Perhaps it is our syncretist impulse, that Stryk notes in Rilke, that attracts us so strongly to Takahashi. He was an early Dadaist and that sneaks in. Some of the poems remind you of the lucidity of Rimbaud's Illuminations—all primary colors mixed with nouns, verbs and vision. There are no hedges or temples, grottoes, shrines. At times the impassivity disturbs us until we see the energy just barely contained by the skin of the poem. Afterimages has all the dangers owned by a considerable poetry when it implies a Code of Behavior. We shy away. Then return discomfited, with the simple eagerness we owned before we became so smart. We visit places in Takahashi that we once may have visited hastily in a dream, or in a moment too startling to record the perception. We had no equipment to catch it. The book engages and subsumes us. We become that perfectly vulnerable reader that any poet wishes for his work.
Part of the power must come from the fact that the poet has ten thousand centers as a Zennist, thus is virtually centerless. He is not defending a core known as Man Making Literature. All of this in a poet who thinks himself no better or worse than a quail.
QUAILS
It is the grass that moves, not the quails.
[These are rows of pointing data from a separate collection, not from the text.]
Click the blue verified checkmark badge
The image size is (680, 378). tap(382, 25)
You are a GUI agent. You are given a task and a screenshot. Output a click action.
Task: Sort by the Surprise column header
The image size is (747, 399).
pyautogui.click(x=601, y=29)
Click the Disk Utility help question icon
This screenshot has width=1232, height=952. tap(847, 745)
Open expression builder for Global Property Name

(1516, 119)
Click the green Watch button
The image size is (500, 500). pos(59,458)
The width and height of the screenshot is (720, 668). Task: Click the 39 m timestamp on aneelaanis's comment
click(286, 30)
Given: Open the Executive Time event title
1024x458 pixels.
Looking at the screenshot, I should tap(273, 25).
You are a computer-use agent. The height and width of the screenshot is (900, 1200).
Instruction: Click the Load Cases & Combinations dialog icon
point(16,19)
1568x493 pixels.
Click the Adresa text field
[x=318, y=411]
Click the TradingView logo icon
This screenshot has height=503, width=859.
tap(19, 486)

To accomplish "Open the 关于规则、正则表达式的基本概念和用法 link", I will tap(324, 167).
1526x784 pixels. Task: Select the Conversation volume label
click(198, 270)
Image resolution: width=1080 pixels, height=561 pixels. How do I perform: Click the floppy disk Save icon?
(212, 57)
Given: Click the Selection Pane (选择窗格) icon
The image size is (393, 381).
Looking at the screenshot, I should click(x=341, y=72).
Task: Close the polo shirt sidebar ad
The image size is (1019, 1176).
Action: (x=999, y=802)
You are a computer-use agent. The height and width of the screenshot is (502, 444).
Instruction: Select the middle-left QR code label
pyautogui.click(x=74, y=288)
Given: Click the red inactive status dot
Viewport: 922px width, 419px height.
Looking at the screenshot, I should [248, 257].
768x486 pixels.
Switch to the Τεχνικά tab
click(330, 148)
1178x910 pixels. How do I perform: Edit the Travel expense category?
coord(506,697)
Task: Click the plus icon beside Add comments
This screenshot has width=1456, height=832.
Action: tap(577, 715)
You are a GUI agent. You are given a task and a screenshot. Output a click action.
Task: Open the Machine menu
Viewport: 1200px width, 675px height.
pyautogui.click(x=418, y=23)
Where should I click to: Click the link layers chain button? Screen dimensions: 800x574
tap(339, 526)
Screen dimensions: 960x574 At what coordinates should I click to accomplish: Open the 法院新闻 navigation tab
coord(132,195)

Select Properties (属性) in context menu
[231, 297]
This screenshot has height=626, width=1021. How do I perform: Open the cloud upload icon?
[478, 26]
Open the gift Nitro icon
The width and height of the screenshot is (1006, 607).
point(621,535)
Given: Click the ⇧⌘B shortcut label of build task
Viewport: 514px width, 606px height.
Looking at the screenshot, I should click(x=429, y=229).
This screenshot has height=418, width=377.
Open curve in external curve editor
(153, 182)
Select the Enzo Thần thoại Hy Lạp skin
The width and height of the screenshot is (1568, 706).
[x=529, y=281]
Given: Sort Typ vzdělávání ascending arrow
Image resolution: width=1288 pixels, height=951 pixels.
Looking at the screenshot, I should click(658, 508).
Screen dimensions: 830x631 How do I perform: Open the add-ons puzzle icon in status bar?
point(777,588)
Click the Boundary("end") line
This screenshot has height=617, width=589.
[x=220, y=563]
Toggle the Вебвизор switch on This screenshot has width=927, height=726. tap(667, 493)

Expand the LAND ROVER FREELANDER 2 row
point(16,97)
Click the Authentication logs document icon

Weary of embraces, she thought of
Committing her body to the flame.
When I shut my eyes, I hear far and wide
The air of the Ice Age stirring.
When I open them, a rocket passes over a meteor
A quail's egg is complete in itself,
Leaving not room enough for a dagger's point.
All the phenomena in the universe: myself.
Quails are supported by the universe
(I wonder if that means subsisting by God).
A quail has seized God by the neck
With its black bill, because there is no
God greater than a quail.
(Peter, Christ, Judas: a quail.)
A quail's egg: idle philosophy in solution.
(There is no wife better than a quail.)
I dropped a quail's egg into a cup for buckwheat noodles,
And made havoc of the Democratic Constitution.
Split chopsticks stuck in the back, a quail husband
Will deliver dishes on a bicycle, anywhere.
The light yellow legs go up the hill of Golgotha.
Those quails who stood on the rock, became the rock!
The nightfall is quiet, but inside the congealed exuviae
Numberless insects zigzag, on parade.